Paul and Barbara Heneghan met and fell in love while they were students at Tufts University. He was studying engineering, and she was studying education and psychology. They got married after graduation and spent the next 52 years together, until Barbara passed away from infections complicated by Alzheimer’s disease.
“Barbara had her bachelor’s, master’s and doctorate all in education counseling fields,” says Paul proudly. Over the course of her career, she worked as a teacher, counselor, vice principal and principal in a variety of schools, public and private.
“She loved kids,” says Paul. “Before we were married, she jokingly said to me that she wanted 16 kids. We ended up having three, and that was a nice compromise.”
When Barbara turned 62, she began to experience mild cognitive impairment. Her prognosis wasn’t good. Four years later, a brain scan at Harborview Medical Center confirmed she had Alzheimer’s disease.
Although she stopped working, she never stopped being active.
“Barbara was such a vibrant, outgoing person. I was the engineer, the wallflower. She was the social butterfly,” says Paul. “One of the first things she did when she started to have memory problems was to knit hats for the homeless, between 80 to 100 hats a year. Even today, there are probably people out there wearing her hats.”
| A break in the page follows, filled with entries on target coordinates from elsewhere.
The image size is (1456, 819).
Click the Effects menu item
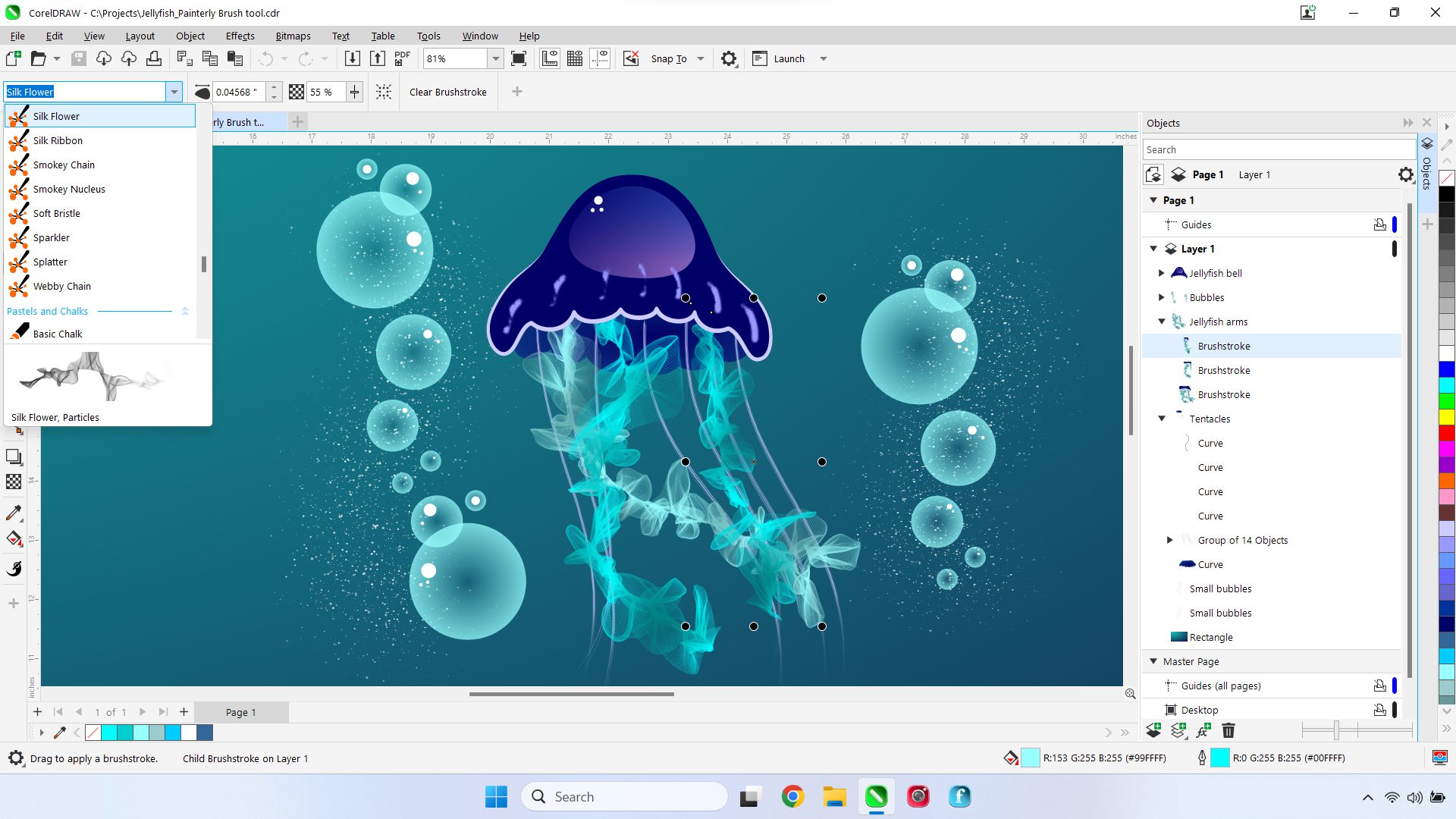pyautogui.click(x=240, y=36)
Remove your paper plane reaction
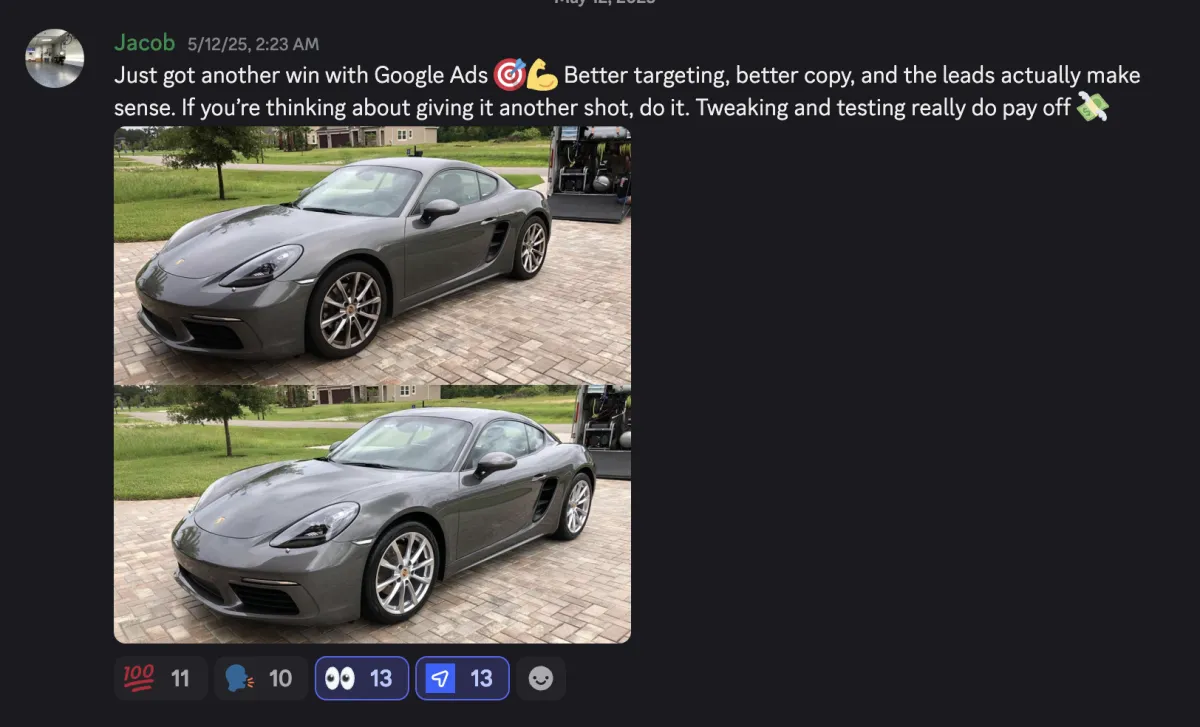This screenshot has width=1200, height=727. 462,678
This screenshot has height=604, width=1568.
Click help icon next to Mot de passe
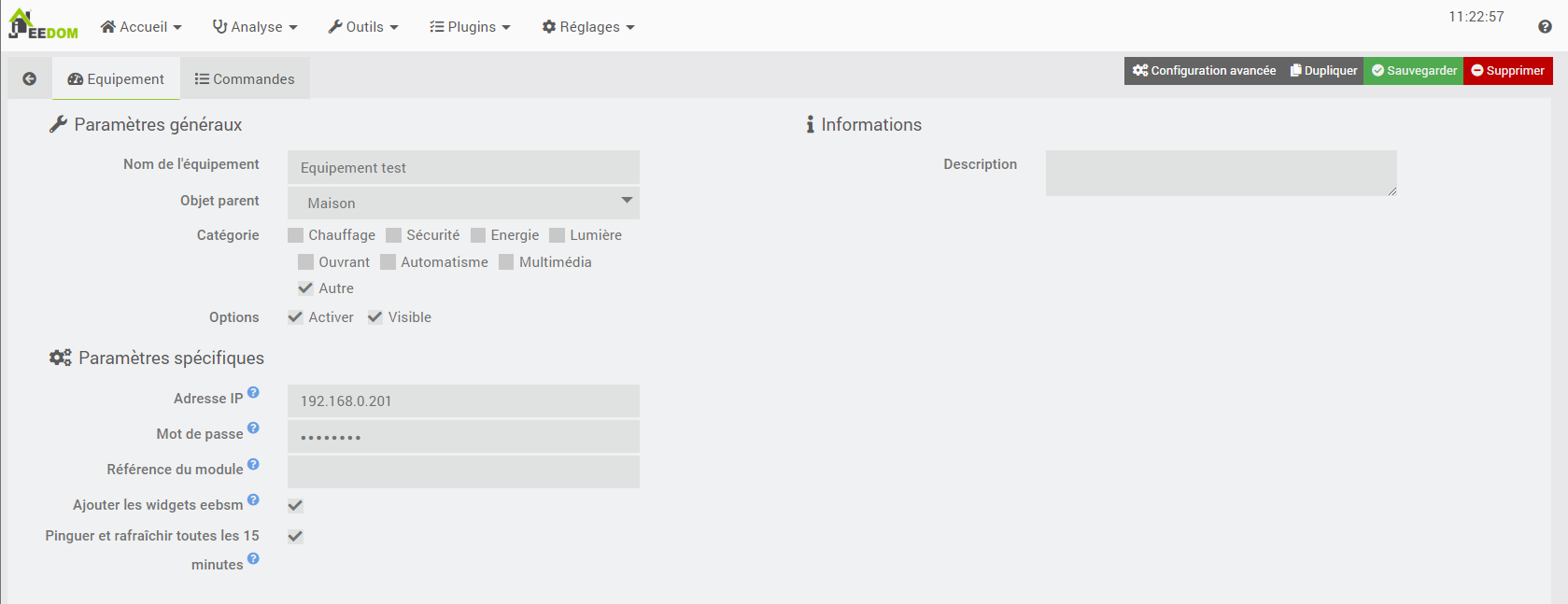tap(253, 428)
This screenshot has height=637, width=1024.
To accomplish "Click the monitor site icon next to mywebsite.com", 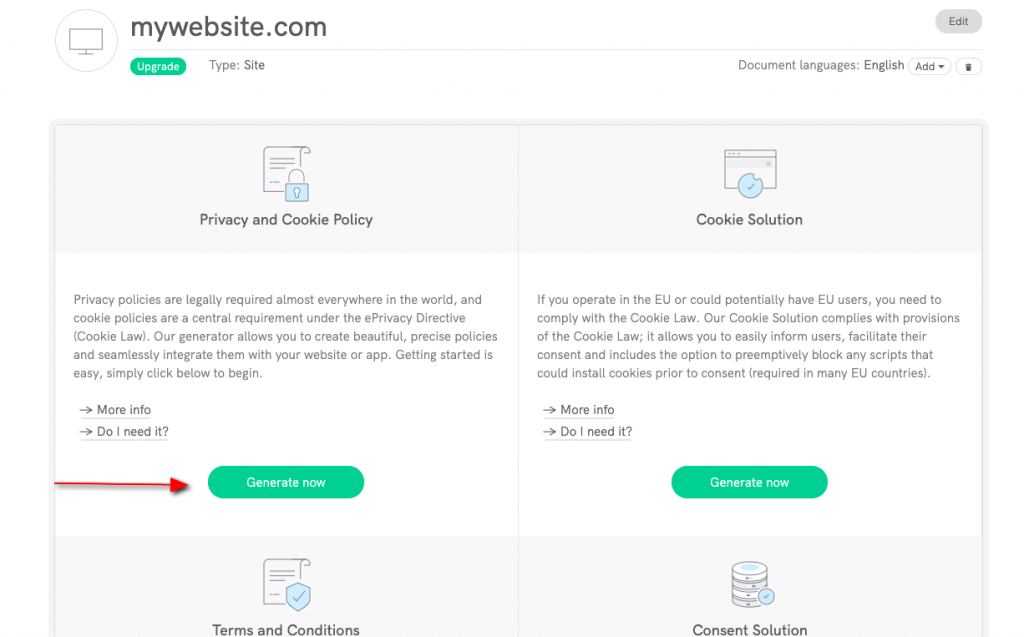I will tap(86, 40).
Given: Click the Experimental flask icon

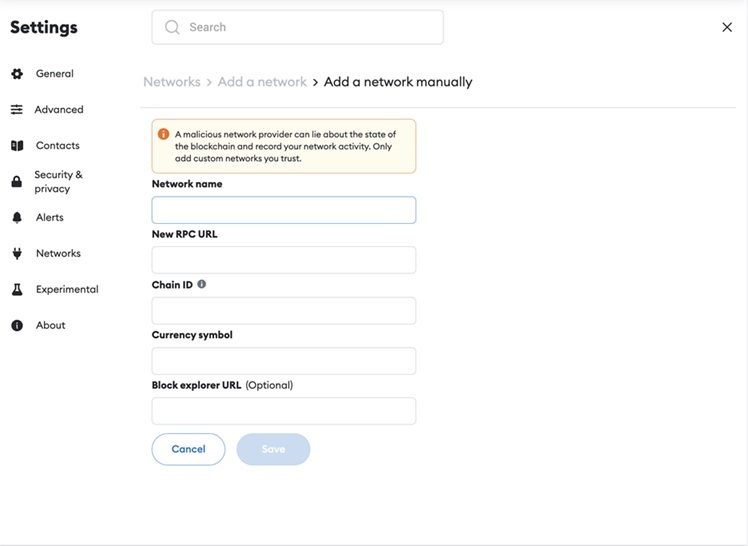Looking at the screenshot, I should click(x=17, y=290).
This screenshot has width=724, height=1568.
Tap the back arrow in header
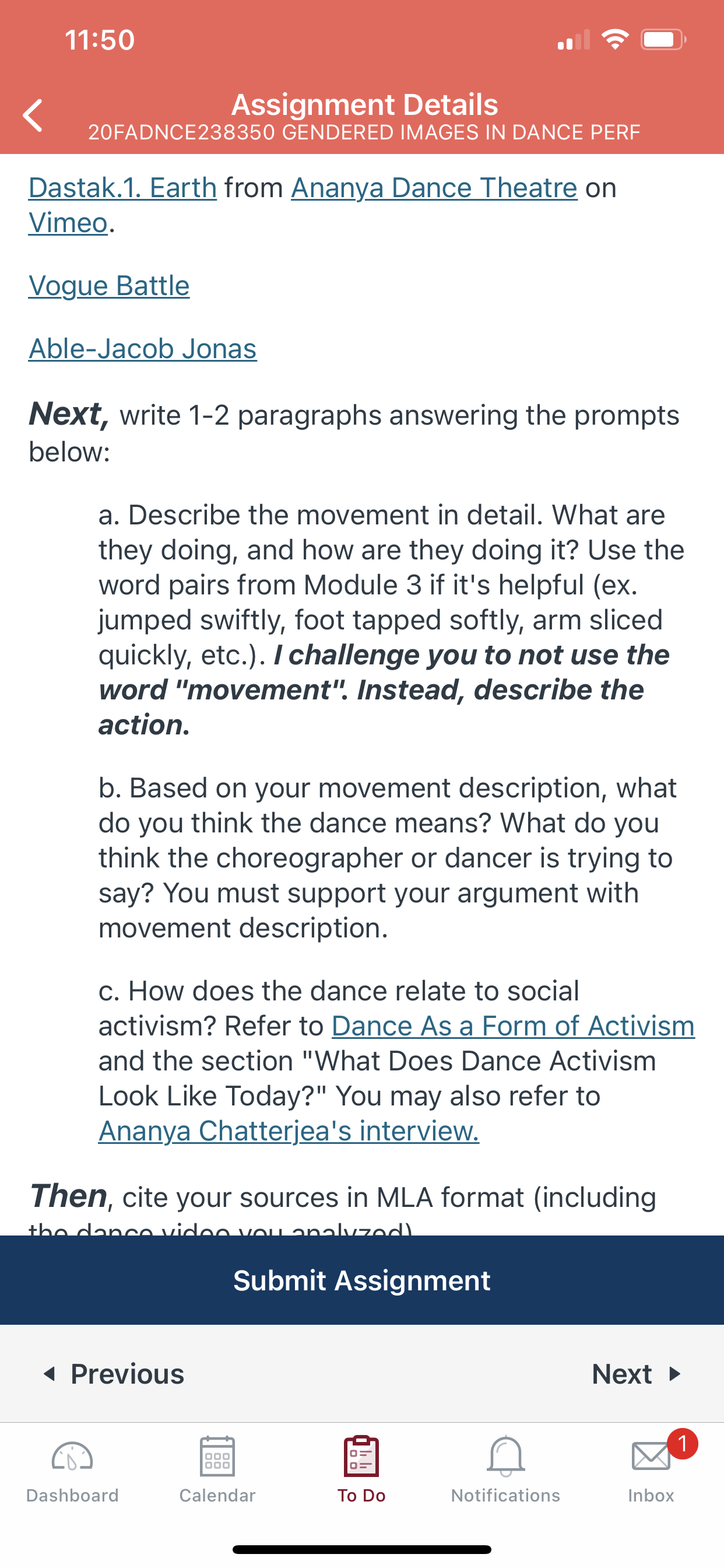[33, 116]
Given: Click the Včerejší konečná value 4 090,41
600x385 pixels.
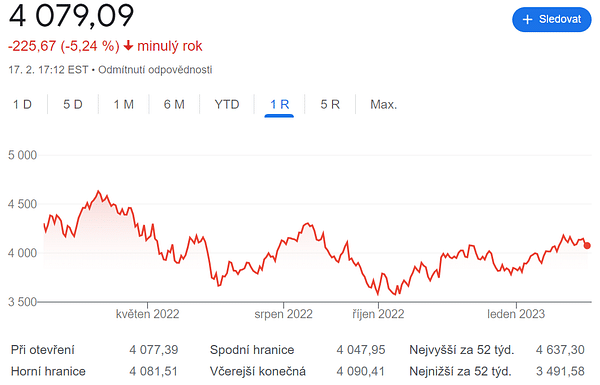Looking at the screenshot, I should pyautogui.click(x=360, y=371).
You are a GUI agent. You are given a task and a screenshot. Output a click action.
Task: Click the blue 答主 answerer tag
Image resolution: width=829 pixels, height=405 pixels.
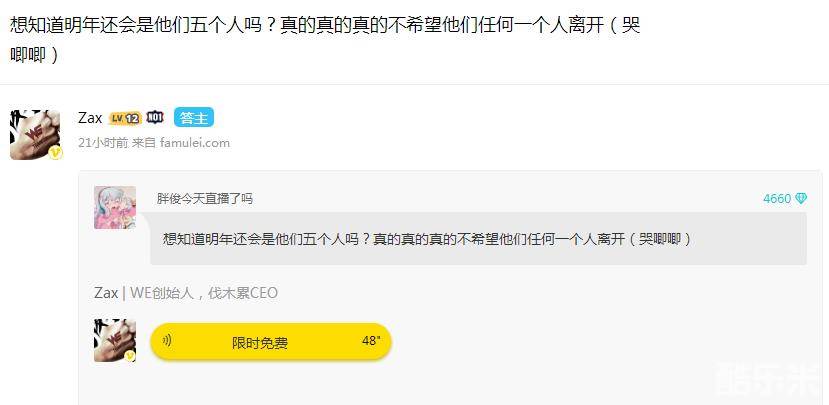coord(193,118)
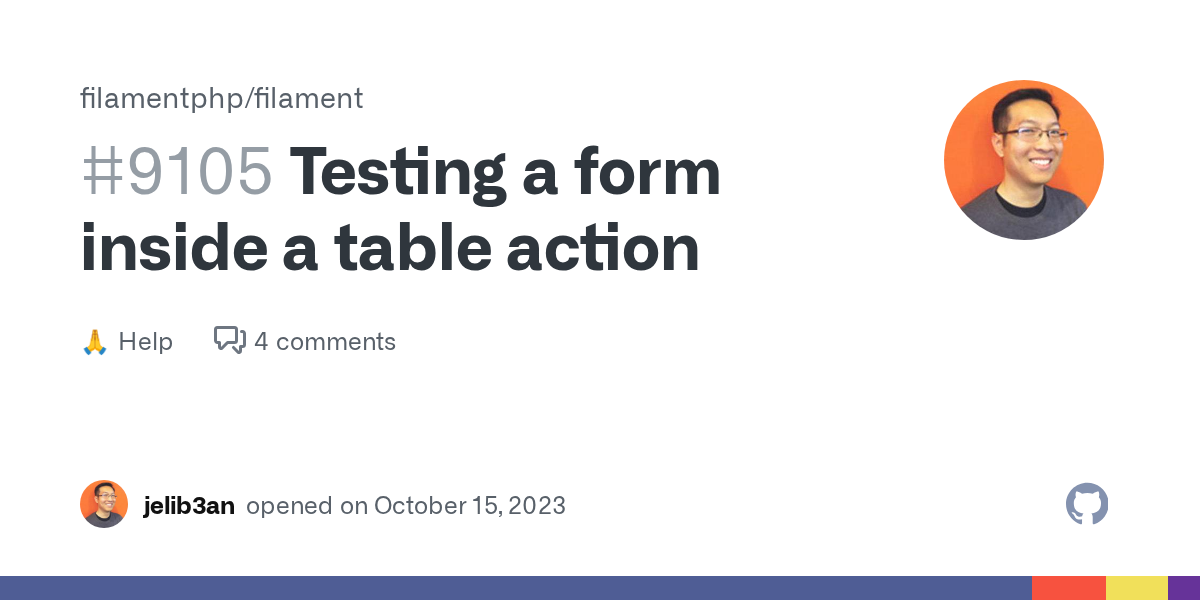The width and height of the screenshot is (1200, 600).
Task: Open the filamentphp owner name
Action: 162,99
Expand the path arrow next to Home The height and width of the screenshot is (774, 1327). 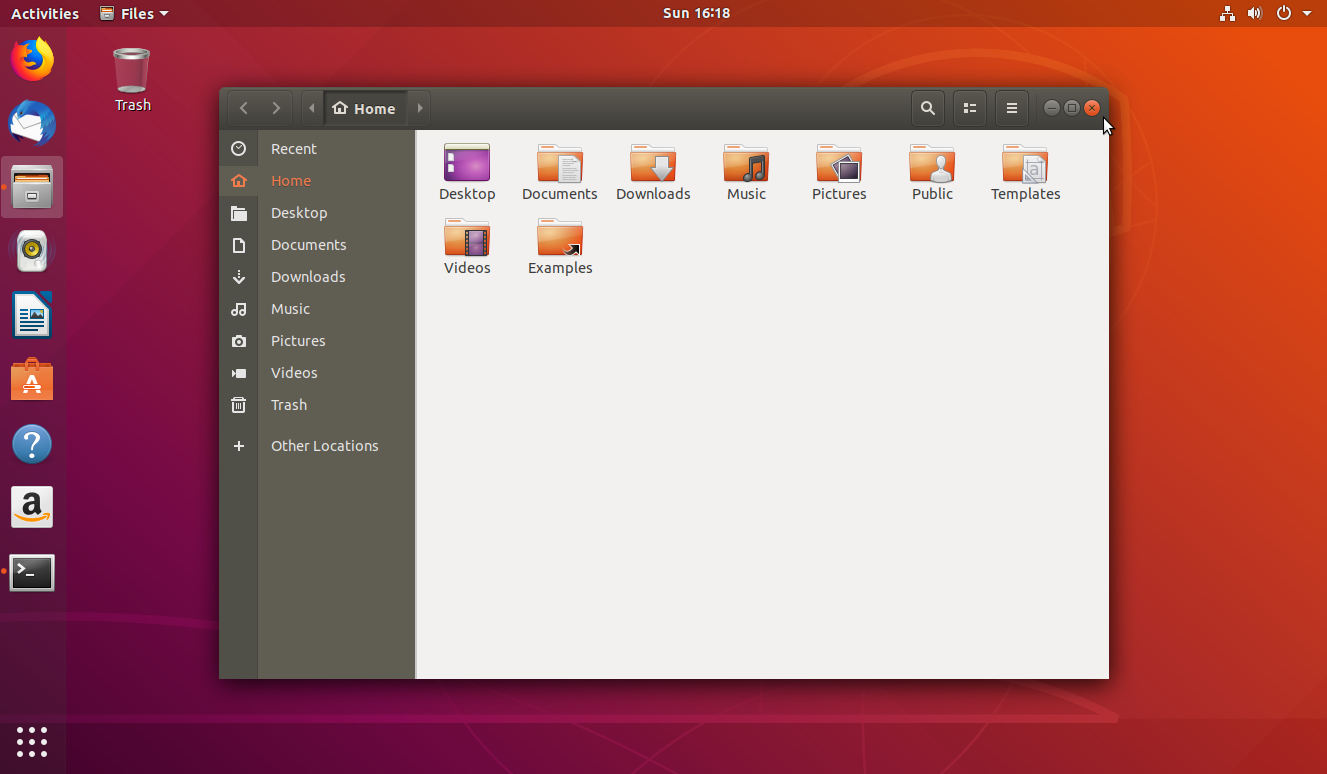419,107
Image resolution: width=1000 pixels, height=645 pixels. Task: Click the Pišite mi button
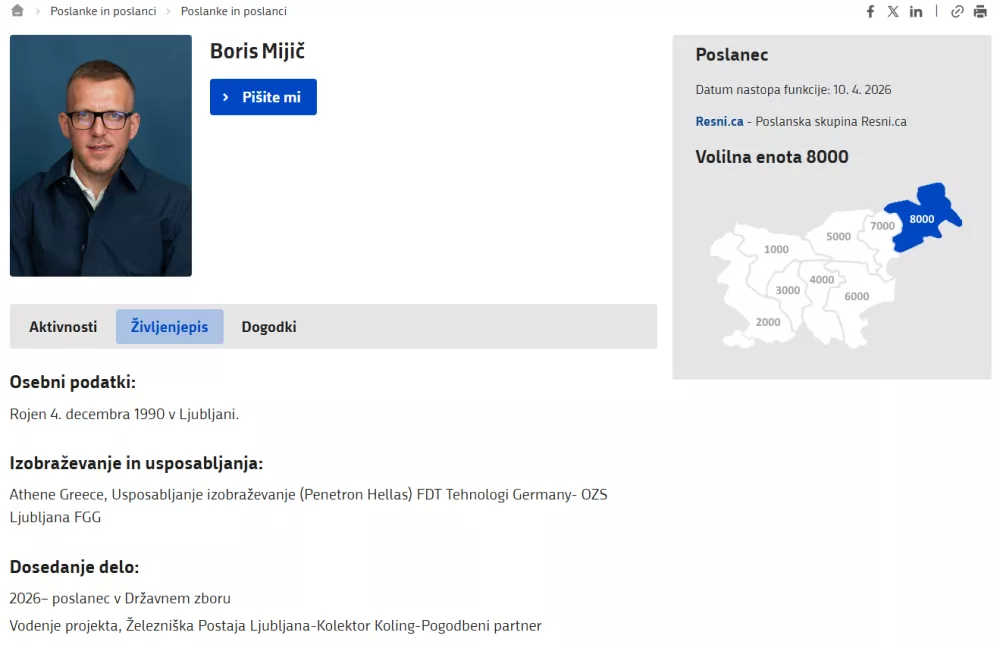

Barbara was also very active in a volunteer group called the Friends of Alzheimer’s Research, serving as president three times. The group raised seed money for research projects. “She was volunteering for Alzheimer’s long before there was any indication that she had it herself,” says Paul. And after her diagnosis, she continued to volunteer as a patient in numerous clinical trials.
Paul is also a passionate supporter of Alzheimer’s disease research and has been for the past three decades. But this year, he — supported by family and friends — went a step further by creating the Barbara Brady Heneghan Alzheimer’s Disease Support Endowed Fund, a permanent tribute and resource at UW Medicine.
Paul’s generosity is evidence of another kind of commitment that he and Barbara shared — a commitment to helping others.
“I was brought up that you want to make the world a better place,” says Paul. “Even if you can only improve it by the thinnest of margins, that’s something that you want to do.”